Being lied to can be like a knife piercing an innocent heart. It brings pain that is unslakable, unshakable, indescribably hard to explain. similar to answering a child's questions after they ask 'why' hundreds and thousands of times. The first couple of answers can be answered quite easily, but after the twentieth or thirtieth time it gets harder and harder to take. Almost like weight of lies compressing them; pounding them down lower and lower until they finally flatten; finally realize that they cant take this anymore; finally noticing that what is happening, this time, will not break them.
But what if those lies are meant for good intentions? Where is the line between little-white lie and unnecessary? Is that line thin or thick? under what circumstances can you lie to someone, And who determines weather you can or can not?
Lying is a pretty big deal. To me, in anyone's situations, there should be a level of comfort. That level should determine everything. If I just met someone, I wouldn't tell them or give them some of the things that i would my closest friends. Example, recently I gave Michelle and certificate of something that I'm not exactly going to mention now, simply because that is irrelevant. But i would not give that certificate whose name is irrelevant to a complete stranger.
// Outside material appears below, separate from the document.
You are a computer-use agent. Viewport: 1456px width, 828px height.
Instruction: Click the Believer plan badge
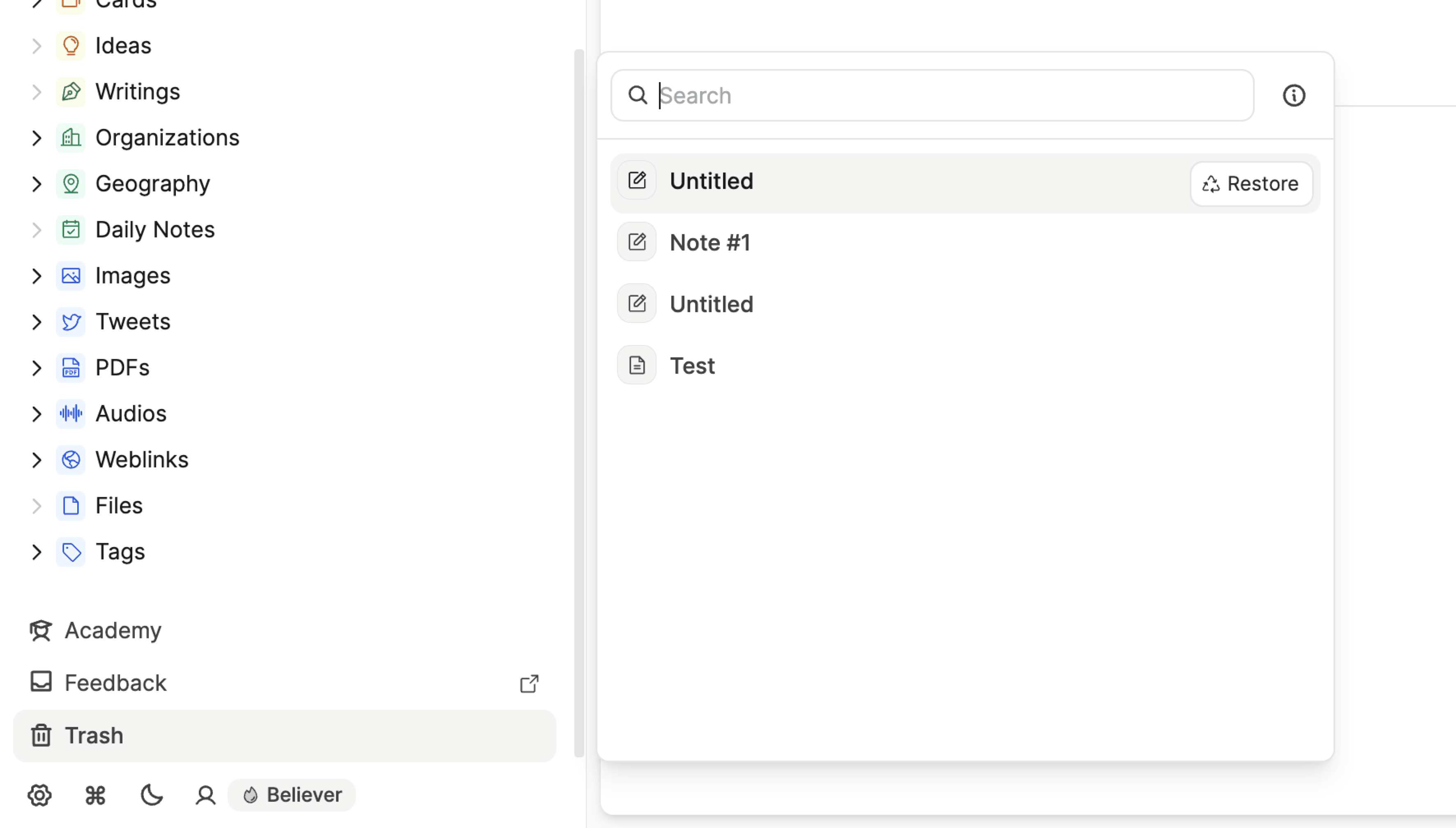(292, 795)
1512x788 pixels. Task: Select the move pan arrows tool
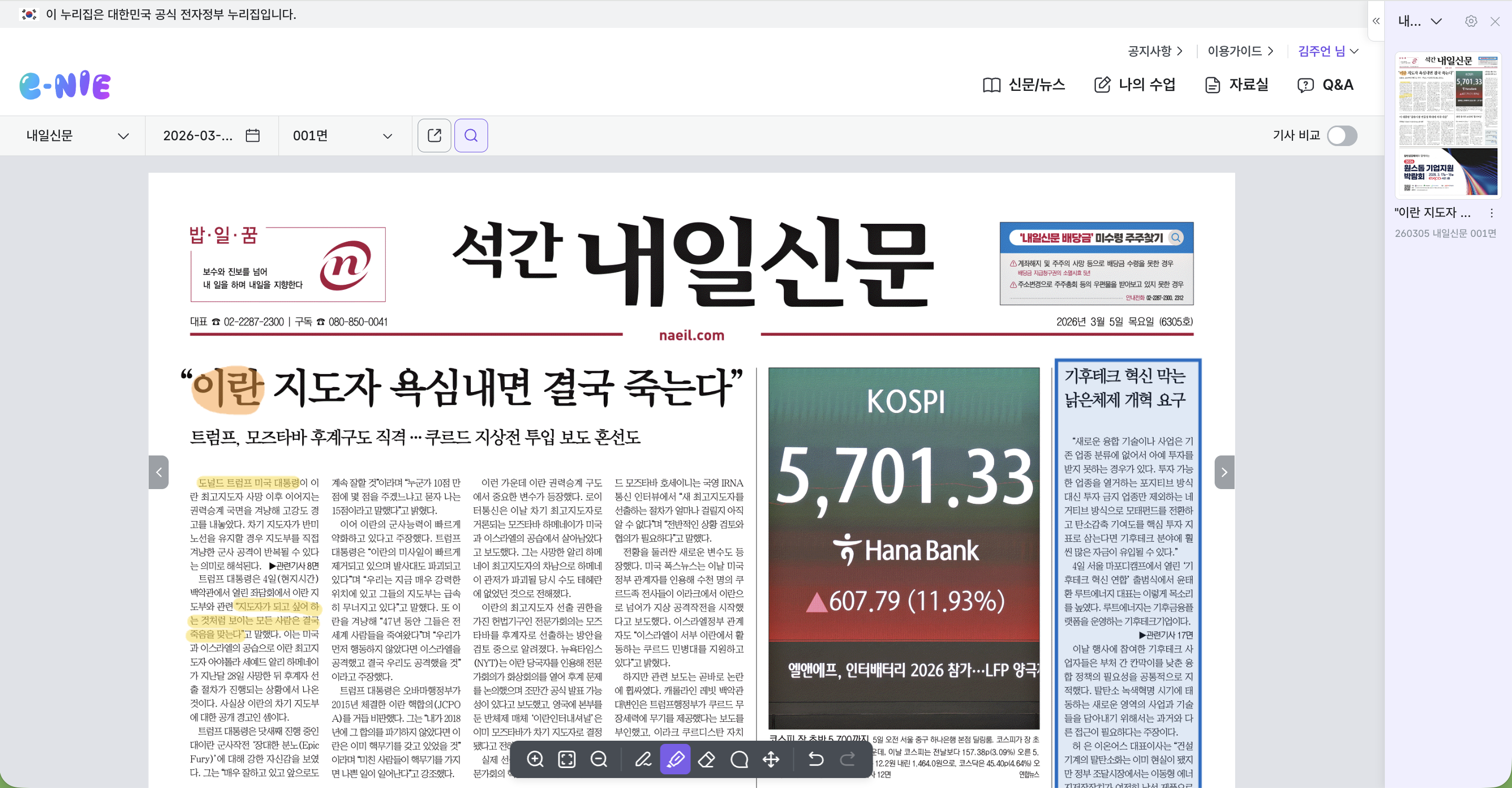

Just like I'm not going to lie to someone that trust me. Of course some people may think that there should be some situations were they can lie to someone, and i agree completely. I believe that in a life or death situation, if that person's life was in danger, than they may lie to that person to protect them.
I'm not even going to explain what i think about jokes because I think that anyone can most definently lie (if they are Joking) unless the prank is going to ruin the victim's life forever and always.